Observing Malawian practitioners connect with patients enhanced my potential as a future health-care professional. Participating with HIV and blood glucose screenings in a different health-care system added a new dimension to patient care. I learned from the HBC coordinator that the primary problem of most patients in Malawi is psychological, not physical. Ask any newly admitted patient what troubles them, and most will not mention HIV or TB. The patient will tell you about their daily struggles. They discuss how they cannot afford for their child to go to school and the toll this takes on their daily lives. Providing complete care is about more than just treating illness. It is about providing a support system. It is about enabling the community to thrive outside of the hospital.
On a microscopic level, it may not be possible to achieve empathy, but we all can attempt it at a bird’s eye view. It is the depth of our experiences that determine how high the bird is flying.

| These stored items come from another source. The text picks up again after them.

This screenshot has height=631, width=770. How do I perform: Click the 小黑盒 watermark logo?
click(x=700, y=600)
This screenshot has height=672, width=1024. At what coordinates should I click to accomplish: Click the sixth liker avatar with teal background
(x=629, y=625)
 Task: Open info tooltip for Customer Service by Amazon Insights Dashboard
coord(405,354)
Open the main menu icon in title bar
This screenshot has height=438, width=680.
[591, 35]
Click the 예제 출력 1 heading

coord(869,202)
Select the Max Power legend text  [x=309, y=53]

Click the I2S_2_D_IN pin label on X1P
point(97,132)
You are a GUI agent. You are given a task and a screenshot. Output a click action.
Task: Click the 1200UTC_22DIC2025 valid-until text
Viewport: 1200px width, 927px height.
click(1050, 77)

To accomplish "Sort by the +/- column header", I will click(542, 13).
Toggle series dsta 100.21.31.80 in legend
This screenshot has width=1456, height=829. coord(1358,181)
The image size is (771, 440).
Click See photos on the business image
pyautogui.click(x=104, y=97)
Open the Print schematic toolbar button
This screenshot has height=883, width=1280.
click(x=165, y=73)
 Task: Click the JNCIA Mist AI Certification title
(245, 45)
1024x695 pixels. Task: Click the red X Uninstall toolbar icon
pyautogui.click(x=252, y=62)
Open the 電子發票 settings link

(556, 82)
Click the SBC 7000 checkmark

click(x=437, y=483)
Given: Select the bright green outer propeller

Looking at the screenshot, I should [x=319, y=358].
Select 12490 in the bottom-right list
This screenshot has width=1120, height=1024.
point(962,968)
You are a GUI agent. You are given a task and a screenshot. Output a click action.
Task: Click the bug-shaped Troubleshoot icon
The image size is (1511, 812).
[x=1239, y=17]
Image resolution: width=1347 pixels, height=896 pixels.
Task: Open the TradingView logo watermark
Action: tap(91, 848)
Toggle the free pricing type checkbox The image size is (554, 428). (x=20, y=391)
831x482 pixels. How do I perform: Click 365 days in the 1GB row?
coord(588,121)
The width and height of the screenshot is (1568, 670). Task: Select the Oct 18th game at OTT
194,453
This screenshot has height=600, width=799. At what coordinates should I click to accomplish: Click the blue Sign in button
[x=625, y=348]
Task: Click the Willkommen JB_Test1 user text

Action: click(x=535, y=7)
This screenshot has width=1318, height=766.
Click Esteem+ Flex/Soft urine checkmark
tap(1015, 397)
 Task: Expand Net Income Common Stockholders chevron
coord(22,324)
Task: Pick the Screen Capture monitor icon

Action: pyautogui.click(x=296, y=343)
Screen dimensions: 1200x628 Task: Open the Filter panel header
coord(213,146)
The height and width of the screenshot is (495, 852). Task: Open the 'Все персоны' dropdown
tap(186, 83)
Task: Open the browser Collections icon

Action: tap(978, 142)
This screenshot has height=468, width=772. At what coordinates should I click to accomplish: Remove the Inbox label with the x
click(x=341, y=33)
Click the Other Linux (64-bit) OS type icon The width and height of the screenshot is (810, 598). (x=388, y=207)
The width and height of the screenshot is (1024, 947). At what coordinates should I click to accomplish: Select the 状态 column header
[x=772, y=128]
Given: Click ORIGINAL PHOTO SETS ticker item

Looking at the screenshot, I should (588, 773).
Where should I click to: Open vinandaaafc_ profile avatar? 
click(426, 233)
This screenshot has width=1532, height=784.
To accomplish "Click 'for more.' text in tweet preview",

One of the major themes of the Global Pharmacy Scholars (GPS) program is developing cultural competency, and I owe much of my newfound perspective to the people accompanying me on this journey. My preceptors and housemates became my second family and most nights were spent sharing meals and conversation. They were essential to this experience and taught me the difference between seeing a culture and experiencing one. Assimilating to the new surroundings strengthened my proficiency within the new environment; however, even a month is not enough time to fully experience all that Malawi has to offer. Despite my life being much different than it was in America, it was still vastly different than that of the average Malawian. The beautiful intricacies of any culture may be too deep to fully grasp.
This principle of complete experience translates to the health-care field by examining the art of empathy. The importance of empathy has been emphasized over the past three years, but the distinction of attempting versus achieving it has never been distinguished. To me, empathy means understanding another person’s situation from their point of view. But if all paths are different, can anyone achieve true empathy? Even something as common as the flu may not be completely relatable. I can recall how terrible it has made me feel and reassure the patient it will get better. Yet, the disease’s true burden is more than physical. What if they don’t have insurance and sacrifice groceries to pay for the clinic visit? What if coming to the hospital means no one is able to pick their child up from school? These are situations I can’t truly empathize with because I have never lived them. But, does achieving empathy versus attempting it matter? This is what the HBC coordinator meant about the importance of support. People may not need someone who has already lived their life to make every unknown known. Possibly all we need is a connection to feel we aren’t enduring the unknown alone. On a microscopic level, it may not be possible to achieve empathy, but we all can attempt it at a bird’s eye view. It is the depth of our experiences that determine how high the bird is flying. Malawi rewarded me with new experiences to strengthen this connection with my future patients.
The month has finally come to a close and I’m not ready to leave. To say it passed in the blink of an eye would be an understatement. I learned so much about life and built new friendships. Everyone should have the opportunity to challenge the definition of normal by seeing a new region of the world. Leaving Malawi doesn’t mean my cultural journey has finished. It means the next journey is about to begin.